Data excerpts
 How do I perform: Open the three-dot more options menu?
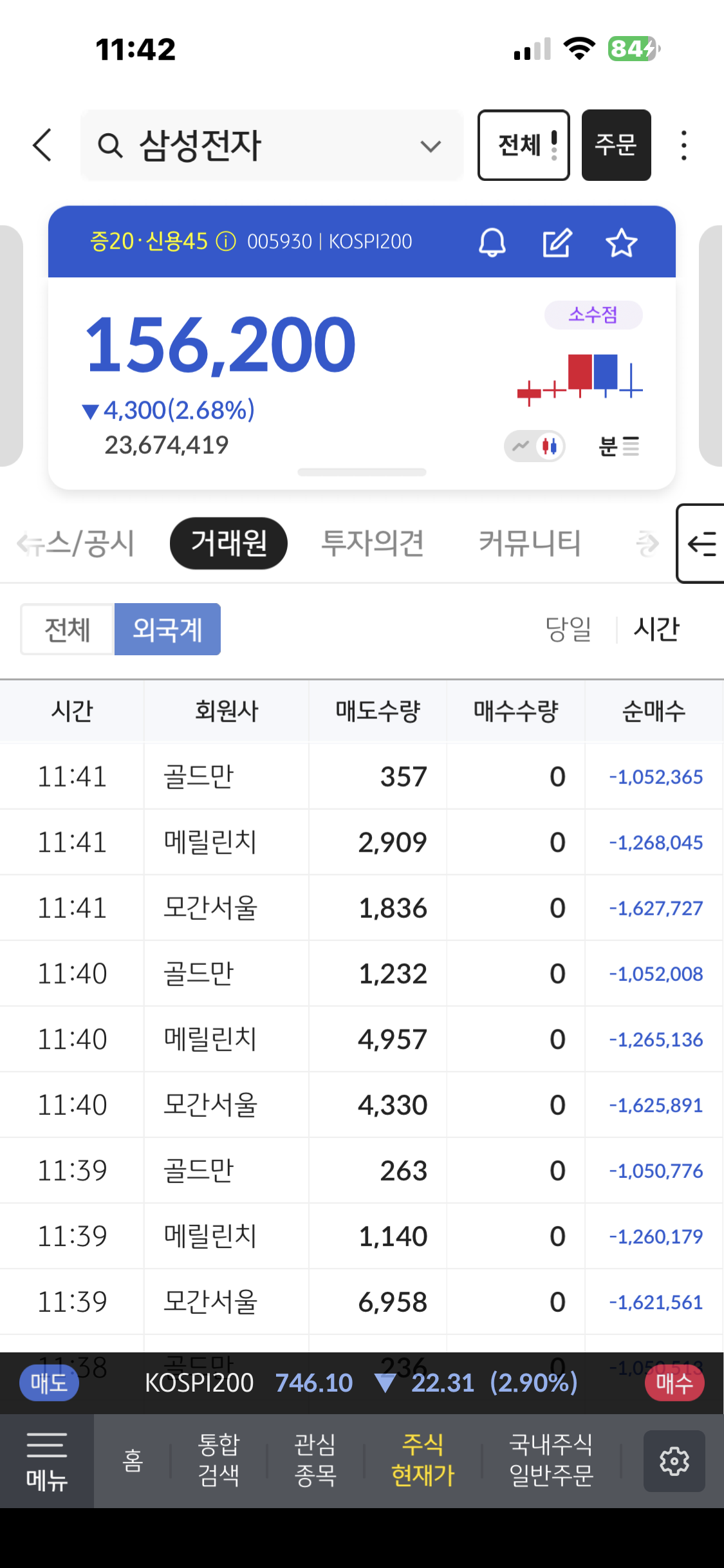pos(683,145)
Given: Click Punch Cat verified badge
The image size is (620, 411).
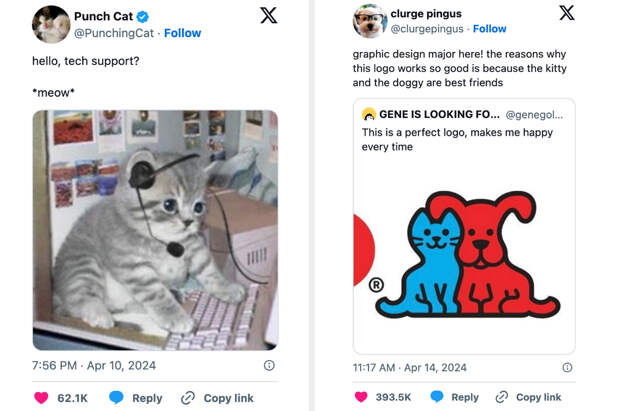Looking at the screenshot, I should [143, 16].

• EXERCISE DETAILS
What is needed is a word-for-word transcription of all the entries, with the pictures dropped.

• RESPONSE BOX
 How do I perform: Open the three-dot more options menu?
pos(683,145)
Given: Click Punch Cat verified badge
The image size is (620, 411).
Looking at the screenshot, I should [143, 16].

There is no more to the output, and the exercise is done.